#### WRITTEN TASKS:
[1] Using the passage on the Maldivian Second Division, answer the following:
(a) Which body organizes the tournament?
(b) On what date were changes brought to the second division league structure?
(c) Which teams are relegated to the third division?
[2] Retype the portion of the passage on the Maldivian Second Division from "A new structure" up to and including "FIFA normalizing committee.", without any alteration.

#### PAGE EXTRACT:
The Maldivian Second Division Football Tournament is a football league tournament in the Maldives, organized by the Football Association of Maldives.

A new structure for the Second Division Football Tournament was introduced for the 2015 season.

Structure
Changes were brought to the second division league structure 23 December 2014, by the FAM's FIFA normalizing committee.

The division now consists of 10 clubs and two rounds are played. All teams play against each other once in the first round and the top five clubs will be qualified for the second round. These 5 clubs play against each other once and the club with most points is declared as champion, and promoted to the Dhivehi Premier League. Runner up will be qualified for the play-off match between the Dhivehi Premier League 9th position team for a spot in the next season's Premier League. The bottom two teams (9th and 10th) are relegated to the third division.

#### SOURCE MATERIAL:
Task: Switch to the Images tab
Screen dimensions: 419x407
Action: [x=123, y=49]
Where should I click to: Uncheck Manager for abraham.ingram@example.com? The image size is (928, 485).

#### COMPLETE ANSWERS:
[1]
(a) The Football Association of Maldives.
(b) 23 December 2014.
(c) The bottom two teams, those in 9th and 10th position.

[2]
A new structure for the Second Division Football Tournament was introduced for the 2015 season.

Structure
Changes were brought to the second division league structure 23 December 2014, by the FAM's FIFA normalizing committee.